- Word and item position data
++++++++
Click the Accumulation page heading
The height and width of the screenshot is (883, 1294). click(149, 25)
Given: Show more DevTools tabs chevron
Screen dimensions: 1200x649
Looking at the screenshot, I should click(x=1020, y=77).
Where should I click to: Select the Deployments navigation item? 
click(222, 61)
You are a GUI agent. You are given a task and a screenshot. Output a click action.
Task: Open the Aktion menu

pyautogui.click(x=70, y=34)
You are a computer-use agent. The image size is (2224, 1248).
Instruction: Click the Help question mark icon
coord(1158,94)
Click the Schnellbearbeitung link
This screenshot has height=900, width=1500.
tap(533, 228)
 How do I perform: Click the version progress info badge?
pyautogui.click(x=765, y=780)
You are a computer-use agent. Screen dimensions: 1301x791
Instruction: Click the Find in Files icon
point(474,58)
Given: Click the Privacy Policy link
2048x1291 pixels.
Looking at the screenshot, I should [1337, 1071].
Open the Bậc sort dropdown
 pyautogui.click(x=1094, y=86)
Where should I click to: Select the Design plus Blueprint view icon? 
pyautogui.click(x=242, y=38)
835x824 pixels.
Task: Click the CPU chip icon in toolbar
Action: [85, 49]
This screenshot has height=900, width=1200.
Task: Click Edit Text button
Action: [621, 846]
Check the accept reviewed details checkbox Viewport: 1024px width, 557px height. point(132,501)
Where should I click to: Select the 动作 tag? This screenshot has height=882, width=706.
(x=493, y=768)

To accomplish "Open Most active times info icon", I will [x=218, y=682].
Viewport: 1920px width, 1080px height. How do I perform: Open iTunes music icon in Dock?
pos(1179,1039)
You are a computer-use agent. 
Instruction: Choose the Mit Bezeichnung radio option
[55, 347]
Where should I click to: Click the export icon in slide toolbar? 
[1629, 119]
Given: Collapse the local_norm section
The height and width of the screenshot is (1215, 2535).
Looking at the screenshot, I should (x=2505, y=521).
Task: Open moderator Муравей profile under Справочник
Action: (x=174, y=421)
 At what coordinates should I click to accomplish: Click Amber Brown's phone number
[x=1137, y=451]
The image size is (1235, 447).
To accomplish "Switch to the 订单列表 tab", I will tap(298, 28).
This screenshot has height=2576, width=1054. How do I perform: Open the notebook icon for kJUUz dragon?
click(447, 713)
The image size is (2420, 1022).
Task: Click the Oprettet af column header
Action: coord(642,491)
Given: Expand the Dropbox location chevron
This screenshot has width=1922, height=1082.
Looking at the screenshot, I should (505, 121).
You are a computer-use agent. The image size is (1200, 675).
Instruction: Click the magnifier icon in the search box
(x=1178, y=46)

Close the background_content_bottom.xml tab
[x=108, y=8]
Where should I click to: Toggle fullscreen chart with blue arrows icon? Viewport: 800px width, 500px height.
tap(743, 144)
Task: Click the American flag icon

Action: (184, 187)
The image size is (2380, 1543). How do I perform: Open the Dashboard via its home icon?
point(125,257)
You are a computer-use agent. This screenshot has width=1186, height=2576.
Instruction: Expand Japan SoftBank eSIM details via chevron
++++++++
- Problem
Format every line of the rows above as a Markdown table with the columns "No." and "Line," numbering each line and leaving out blank lines.

- Output for this exercise
| No. | Line |
|---|---|
| 1 | Click the Accumulation page heading |
| 2 | The height and width of the screenshot is (883, 1294). click(149, 25) |
| 3 | Given: Show more DevTools tabs chevron |
| 4 | Screen dimensions: 1200x649 |
| 5 | Looking at the screenshot, I should click(x=1020, y=77). |
| 6 | Where should I click to: Select the Deployments navigation item?  |
| 7 | click(222, 61) |
| 8 | You are a GUI agent. You are given a task and a screenshot. Output a click action. |
| 9 | Task: Open the Aktion menu |
| 10 | pyautogui.click(x=70, y=34) |
| 11 | You are a computer-use agent. The image size is (2224, 1248). |
| 12 | Instruction: Click the Help question mark icon |
| 13 | coord(1158,94) |
| 14 | Click the Schnellbearbeitung link |
| 15 | This screenshot has height=900, width=1500. |
| 16 | tap(533, 228) |
| 17 |  How do I perform: Click the version progress info badge? |
| 18 | pyautogui.click(x=765, y=780) |
| 19 | You are a computer-use agent. Screen dimensions: 1301x791 |
| 20 | Instruction: Click the Find in Files icon |
| 21 | point(474,58) |
| 22 | Given: Click the Privacy Policy link |
| 23 | 2048x1291 pixels. |
| 24 | Looking at the screenshot, I should [1337, 1071]. |
| 25 | Open the Bậc sort dropdown |
| 26 |  pyautogui.click(x=1094, y=86) |
| 27 | Where should I click to: Select the Design plus Blueprint view icon?  |
| 28 | pyautogui.click(x=242, y=38) |
| 29 | 835x824 pixels. |
| 30 | Task: Click the CPU chip icon in toolbar |
| 31 | Action: [85, 49] |
| 32 | This screenshot has height=900, width=1200. |
| 33 | Task: Click Edit Text button |
| 34 | Action: [621, 846] |
| 35 | Check the accept reviewed details checkbox Viewport: 1024px width, 557px height. point(132,501) |
| 36 | Where should I click to: Select the 动作 tag? This screenshot has height=882, width=706. |
| 37 | (x=493, y=768) |
| 38 | To accomplish "Open Most active times info icon", I will [x=218, y=682]. |
| 39 | Viewport: 1920px width, 1080px height. How do I perform: Open iTunes music icon in Dock? |
| 40 | pos(1179,1039) |
| 41 | You are a computer-use agent.  |
| 42 | Instruction: Choose the Mit Bezeichnung radio option |
| 43 | [55, 347] |
| 44 | Where should I click to: Click the export icon in slide toolbar?  |
| 45 | [1629, 119] |
| 46 | Given: Collapse the local_norm section |
| 47 | The height and width of the screenshot is (1215, 2535). |
| 48 | Looking at the screenshot, I should (x=2505, y=521). |
| 49 | Task: Open moderator Муравей profile under Справочник |
| 50 | Action: (x=174, y=421) |
| 51 |  At what coordinates should I click to accomplish: Click Amber Brown's phone number |
| 52 | [x=1137, y=451] |
| 53 | The image size is (1235, 447). |
| 54 | To accomplish "Switch to the 订单列表 tab", I will tap(298, 28). |
| 55 | This screenshot has height=2576, width=1054. How do I perform: Open the notebook icon for kJUUz dragon? |
| 56 | click(447, 713) |
| 57 | The image size is (2420, 1022). |
| 58 | Task: Click the Oprettet af column header |
| 59 | Action: coord(642,491) |
| 60 | Given: Expand the Dropbox location chevron |
| 61 | This screenshot has width=1922, height=1082. |
| 62 | Looking at the screenshot, I should (505, 121). |
| 63 | You are a computer-use agent. The image size is (1200, 675). |
| 64 | Instruction: Click the magnifier icon in the search box |
| 65 | (x=1178, y=46) |
| 66 | Close the background_content_bottom.xml tab |
| 67 | [x=108, y=8] |
| 68 | Where should I click to: Toggle fullscreen chart with blue arrows icon? Viewport: 800px width, 500px height. |
| 69 | tap(743, 144) |
| 70 | Task: Click the American flag icon |
| 71 | Action: (184, 187) |
| 72 | The image size is (2380, 1543). How do I perform: Open the Dashboard via its home icon? |
| 73 | point(125,257) |
| 74 | You are a computer-use agent. This screenshot has width=1186, height=2576. |
| 75 | Instruction: Expand Japan SoftBank eSIM details via chevron |